L'ÉCHO DU MATIN
Géopolitique

Guidés par la foi, des militants juifs affrontent des colons violents pour protéger des Palestiniens

Guidés par la foi, des militants juifs affrontent des colons violents pour protéger des Palestiniens

Depuis les attaques du Hamas contre Israël en octobre 2023, la Cisjordanie occupée connaît une recrudescence alarmante des violences. Dans ce contexte tendu, où des colons juifs israéliens revendiquent une souveraineté sur le territoire et harcèlent régulièrement la population palestinienne, un groupe de militants juifs israéliens se distingue par une démarche singulière : ils s'engagent à protéger les Palestiniens, affirmant agir au nom d'une vision humaniste et non-violente de leur foi. Leur présence sur le terrain les expose directement aux agressions des colons, qui, paradoxalement, se disent également guidés par leurs convictions.
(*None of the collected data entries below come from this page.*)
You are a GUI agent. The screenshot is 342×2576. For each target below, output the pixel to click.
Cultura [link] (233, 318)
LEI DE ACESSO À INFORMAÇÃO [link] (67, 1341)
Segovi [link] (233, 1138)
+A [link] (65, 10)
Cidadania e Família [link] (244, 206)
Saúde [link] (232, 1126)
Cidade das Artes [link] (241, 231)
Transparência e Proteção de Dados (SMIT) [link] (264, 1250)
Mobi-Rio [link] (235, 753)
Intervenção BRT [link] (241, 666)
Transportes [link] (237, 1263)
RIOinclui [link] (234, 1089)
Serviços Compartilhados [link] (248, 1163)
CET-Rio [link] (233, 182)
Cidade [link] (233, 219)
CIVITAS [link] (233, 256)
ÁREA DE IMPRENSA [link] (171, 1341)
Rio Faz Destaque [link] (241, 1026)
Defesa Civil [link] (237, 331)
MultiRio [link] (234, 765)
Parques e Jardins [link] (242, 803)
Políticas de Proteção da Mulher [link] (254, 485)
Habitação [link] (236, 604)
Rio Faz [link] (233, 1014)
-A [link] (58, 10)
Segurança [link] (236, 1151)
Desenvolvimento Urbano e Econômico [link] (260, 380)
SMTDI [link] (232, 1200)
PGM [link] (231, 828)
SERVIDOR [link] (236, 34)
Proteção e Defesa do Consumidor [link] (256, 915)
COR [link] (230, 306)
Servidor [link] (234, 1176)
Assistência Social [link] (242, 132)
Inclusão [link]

Parmi ces activistes se trouve Ziva Sharp, une résidente de Jérusalem dont l'engagement est profondément enraciné dans sa foi juive. Elle explique que son action en Cisjordanie vise à "mettre en pratique [son] engagement envers [son] judaïsme, qui est humaniste et non violent" et à "réduire, dans la mesure de [leurs] possibilités, les dommages que le peuple juif inflige aux Palestiniens". Mme Sharp fait partie des "Enfants d'Abraham" (Bnei Avraham), un mouvement de juifs religieux qui se réclament de l'héritage de compassion du patriarche biblique. Bien que le groupe d'une trentaine de militants qu'elle accompagne soit d'âges et d'origines sociales variés, et que peu d'entre eux soient ouvertement religieux, tous partagent cette volonté de justice et de protection.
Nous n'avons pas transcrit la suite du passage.